**Blok Teks:**
◇ ◇ ◇ ◇ ◇
- Sebelum Revolusi Putih
Kaum feodal (tuan tanah) memiliki tak kurang
dari 26.000 desa (52% dari jumlah seluruh). Dan ini dikuasai oleh 37 keluarga
yang memiliki 19.000 desa (38% dari jumlah seluruh). Diduga, keluarga Farman
farma memiliki tanah seluas negeri Belgia sedangkan keluarga Batmanqlichth memiliki
tanah seluas negeri Swiss. Tuan-tuan tanah kecil biasanya memiliki rata-rata 1
sampai 2 ha. Kebanyakan menyewakan tanah mereka kepada petani. Tanah mereka ini
diduga mencakup 15.000 desa (30 % dari jumlah seluruh). Petani pemilik tanah
kira-kira berjumlah 130.000 orang. Yang memiliki tanah dalam jumlah besar cukup
sedikit. Perinciannya sebagai berikut : kurang dari 1 ha (57,5%), antara 1 sampai
dengan 3 ha (25 %), antara 3 sampai dengan 20 ha (6%), lebih dari 20 ha (1%).
Masuknya kapitalisme Barat, ekspansionisme
industri dari kaum pedagangnya yang agressif di akhir abad XIX menyebabkan
keseimbangan ini berubah, terlebih dengan runtuhnya dinasti Qajar berkat adariya
revolusi borjuis oleh gerakan konstitusionalis antara 1905-1911.
Ketika Reza Pahlavi menjadi raja di tahun
1925 ia memiliki tanah sebesar 2.000 desa. Tapi Raja maupun anaknya tak
tertarik dengan tanah-tanah. Mereka juga bertentangan dengan kaum feodal berkat
dua alasan : mereka naik takhta bukan secara garis keturunan, sehingga
ditentang kaum feodal; kedua, kaum feodal selalu menentang raja yang berebut tanah
dengan mereka. Juga, tanah yang diiniliki raja tidaklah menghasilkan uang karena
habis dimakan para calo. Di tahun 1960 gerakan borjuasi kapitalis sudah cukup
kuat dari ini merupakan sebuah kelompok baru yang lahir di masyarakat Iran . Mereka
adalah putra-putra kaum borjuis dan feodal. Tapi mereka membutuhkan bantuan
negara, bukan saja dalam mendapat kredit tapi juga untuk mendapat keringanan
pajak.
◇ ◇ ◇ ◇ ◇
**Data yang Diberikan:**

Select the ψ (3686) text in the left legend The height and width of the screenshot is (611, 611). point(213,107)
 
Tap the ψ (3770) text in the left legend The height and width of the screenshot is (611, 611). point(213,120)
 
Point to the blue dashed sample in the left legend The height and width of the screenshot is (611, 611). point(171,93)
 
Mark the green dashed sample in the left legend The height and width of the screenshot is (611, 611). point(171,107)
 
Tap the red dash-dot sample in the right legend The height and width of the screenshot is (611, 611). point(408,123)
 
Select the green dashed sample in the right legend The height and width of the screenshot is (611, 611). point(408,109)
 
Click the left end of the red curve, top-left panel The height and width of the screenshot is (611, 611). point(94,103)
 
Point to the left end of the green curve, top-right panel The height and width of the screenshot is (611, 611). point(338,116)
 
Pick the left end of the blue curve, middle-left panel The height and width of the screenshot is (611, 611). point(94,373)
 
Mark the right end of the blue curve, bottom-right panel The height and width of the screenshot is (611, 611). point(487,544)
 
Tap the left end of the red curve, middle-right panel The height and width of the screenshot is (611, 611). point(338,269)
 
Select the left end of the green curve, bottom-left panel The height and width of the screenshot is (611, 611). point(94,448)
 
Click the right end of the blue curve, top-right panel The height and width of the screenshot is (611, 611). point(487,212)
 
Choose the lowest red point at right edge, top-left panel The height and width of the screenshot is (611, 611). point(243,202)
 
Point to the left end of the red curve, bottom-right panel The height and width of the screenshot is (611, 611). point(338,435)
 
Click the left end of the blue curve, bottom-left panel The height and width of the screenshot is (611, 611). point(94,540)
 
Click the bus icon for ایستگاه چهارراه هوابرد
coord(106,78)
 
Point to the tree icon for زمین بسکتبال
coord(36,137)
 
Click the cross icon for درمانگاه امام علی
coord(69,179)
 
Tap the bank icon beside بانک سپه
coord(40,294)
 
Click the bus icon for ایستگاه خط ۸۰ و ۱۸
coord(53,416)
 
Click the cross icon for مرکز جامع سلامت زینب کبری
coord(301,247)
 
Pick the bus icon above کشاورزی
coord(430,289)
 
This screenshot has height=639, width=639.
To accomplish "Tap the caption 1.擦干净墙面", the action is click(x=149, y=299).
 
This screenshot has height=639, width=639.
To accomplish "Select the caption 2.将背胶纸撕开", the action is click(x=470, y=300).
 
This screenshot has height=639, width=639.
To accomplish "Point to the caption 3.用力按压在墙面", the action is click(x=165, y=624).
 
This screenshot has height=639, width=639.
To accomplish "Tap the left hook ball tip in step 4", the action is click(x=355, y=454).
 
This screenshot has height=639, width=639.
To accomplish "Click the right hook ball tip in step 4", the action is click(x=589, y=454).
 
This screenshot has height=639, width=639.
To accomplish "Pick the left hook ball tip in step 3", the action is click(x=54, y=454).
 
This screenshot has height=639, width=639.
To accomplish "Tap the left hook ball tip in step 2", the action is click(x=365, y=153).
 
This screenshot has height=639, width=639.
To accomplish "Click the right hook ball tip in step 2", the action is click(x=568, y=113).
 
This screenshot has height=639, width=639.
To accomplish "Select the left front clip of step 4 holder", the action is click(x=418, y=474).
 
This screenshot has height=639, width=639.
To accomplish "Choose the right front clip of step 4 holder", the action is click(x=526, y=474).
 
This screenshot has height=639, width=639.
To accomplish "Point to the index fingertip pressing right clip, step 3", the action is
◇ ◇ ◇ ◇ ◇
**Petunjuk Kerja:**
1. Ubah baris-baris dalam catatan menjadi daftar JSON berisi string, satu string untuk tiap baris dan tanpa baris kosong. Ambil semua baris mulai dari baris yang memuat "Click the cross icon for درمانگاه امام علی" sampai baris yang memuat "coord(301,247)", termasuk kedua baris itu.
2. Teruskan teks tentang kepemilikan tanah di Iran sebelum Revolusi Putih, dimulai setelah kalimat terakhirnya.

**Hasil yang Diharapkan:**
1.
[
  "Click the cross icon for درمانگاه امام علی",
  "coord(69,179)",
  "Tap the bank icon beside بانک سپه",
  "coord(40,294)",
  "Click the bus icon for ایستگاه خط ۸۰ و ۱۸",
  "coord(53,416)",
  "Click the cross icon for مرکز جامع سلامت زینب کبری",
  "coord(301,247)"
]

2.
b.
Pelaksanaan Reformasi Tanah
Ø
Tahap Pertama
Reformasi tanah mulai dilancarkan dengan diangkatnya
Hasan Arsanjani sebagai Menteri pertanian di bulan Mei 1961. Sebuah usaha
percobaan dilakukan di Azarbaijan 5 bulan kemudian. Pada tanggal 9 Januari
ditetapkan undang-undang yang merupakan tahap pertama reformasi tanah. Isinya:
1. Pemilik tanah hanya berhak mempunyai 1
desa atau 6 darig di berbagai desa. Dikecualikan perkebunan anggrek, teh, homesteads,
groves, dari tanah pertanian yang dikerjakan dengan mesin.
2. Pemilik tanah akan mendapat ganti rugi
selama 10 tahun (kemudian menjadi 15 tahun) berdasar jumlah yang sebelumnya
mereka dapat dari Pemerintah petani harus membayar tanah tersebut dengan tambahan
6% bunga selama 15 tahun. Siapa tidak teratur pembayarannya selama 3 tahun
pertama akan kehilangan tanahnya.
3. Prioritas diberikan pada mereka yang
sudah mempunyai tanah pertanian; baru pada mereka yang berhak menjalankan nasaq
dan lalu para buruh tani. Seluruh penerima tanah harus bergabung dalam koperasi.
4. Di tempat yang tak ada dibagikan tanah,
para pemilik tanah tak boleh sewenang-wenang menghentikan kontraknya dengan
petani. Untuk selanjutnya bagian petani dinaikkan 5% di tanah beririgasi dari
10% di tanah tak beririgasi.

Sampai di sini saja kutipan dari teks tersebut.